Am 5. Spieltag reist der VfL zu Rot-Weiß Erfurt. Die Rot-Weißen haben bislang zu Hause kein Gegentor kassiert und treten dementsprechend selbstbewusst auf. Keeper Riemann muss mehrere Male einen Rückstand verhindern, unter anderem gegen den bei den Osnabrückern noch gut bekannten Gateano Manno. Doch auch der VfL hat Chancen. Kapitän Costa köpft nur knapp am Kasten vorbei, und kurz vor dem Halbzeitpfiff erzielt Fischer sogar ein Tor, welches aber - durchaus umstritten - nicht gegeben wird. In der zweiten Hälfte übersteht der VfL einige gefährliche Angriffsbemühungen der Heimmannschaft, präsentiert sich in der Abwehr aber größtenteils geschickt. Nach vorne geht nicht viel, mit etwas Glück hätte es aber dennoch zu einem Sieg reichen können, doch Keeper Rickert weis dies kurz vor Schluss gegen Kampl zu verhindern.
Wacker Burghausen heißt der nächste Gegner, den der VfL im heimischen Stadion begrüßt. Trainer Fuchs bietet überraschend Jan Tauer in der Startelf auf und gibt Kampl eine schöpferische Pause. Der nicht geglückte Saisonstart wirkt sich auch auf die Zuschauerzahl aus, es sind bei diesem Spiel weniger als 8.000 Besucher im Stadion. Nach holprigem Start dürfen die anwesenden VfL-Anhänger jedoch den Führungstreffer ihrer Lila-Weißen bejubeln. Nach einer schönen Aktion von Idabdelhay kann Hansen per Abstauber verwandeln.
Die Burghausener kommen kaum ins Spiel, der VfL kontrolliert die Begegnung. Sieben Minuten nach dem Seitenwechsel dann allerdings das Tor aus dem Nichts: Nach einem Freistoß, den Riemann noch abwehren kann, kommt die Kugel zu Brucia, der sie locker versenkt. Danach sehen die Zuschauer eine chancenarme Partie, in der der VfL abermals den Zug zum Tor vermissen lässt. Der Platzverweis gegen Wacker-Spieler Grübl kurz vor Schluss ist nur noch Statistik. Die Osnabrücker warten seit dem zweiten Spieltag weiter auf einen Sieg und stehen nur zwei Punkte oberhalb der Abstiegszone.

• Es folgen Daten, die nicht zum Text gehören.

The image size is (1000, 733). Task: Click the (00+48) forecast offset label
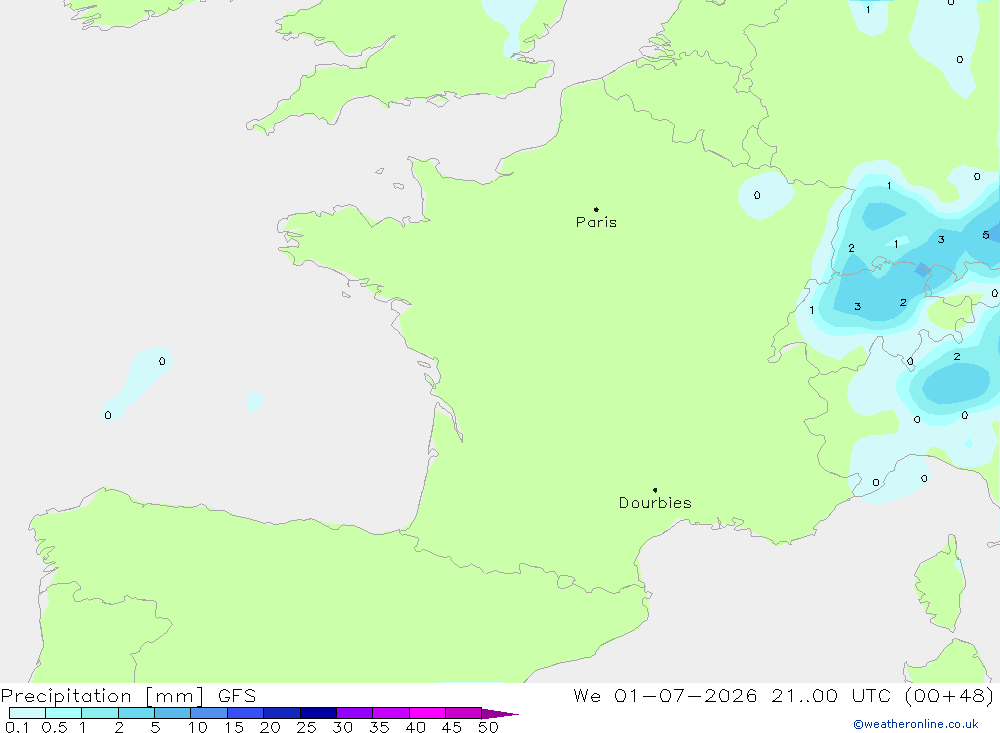pyautogui.click(x=949, y=695)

Ein Freitagabendspiel steht dann beim FC Saarbrücken an, der bislang eine überzeugende Saison gespielt hat. Zur Halbzeit rechnen die mitgereisten Osnabrücker schon mit einem weiteren Rückschlag. Der VfL liegt durch einen Doppelpack von Sökler bereits 0:2 zurück. Doch nach der Halbzeit stemmt sich der VfL gegen die drohende Niederlage. Der zum ersten Mal von Beginn an spielende Hudec verkürzt zunächst per Kopf zum 1:2, bevor nur Minuten später Kampl nach einer wunderbaren Hereingabe von Latkowski den Ausgleich erzielt.
Doch der VfL will mehr. Er spielt jetzt klar überlegen und setzt die Hausherren massiv unter Druck. Erst in der Schlussphase gelingt es den Saarbrückern, selbst wieder etwas Gefahr auszustrahlen und sich vom Druck der Gäste zu befreien. Letztlich bleibt es bei einem gerechten 2:2-Unentschieden, das Latkowski auf Grund einer gelb-roten Karte (89. Minute) nur noch in der Kabine miterlebt.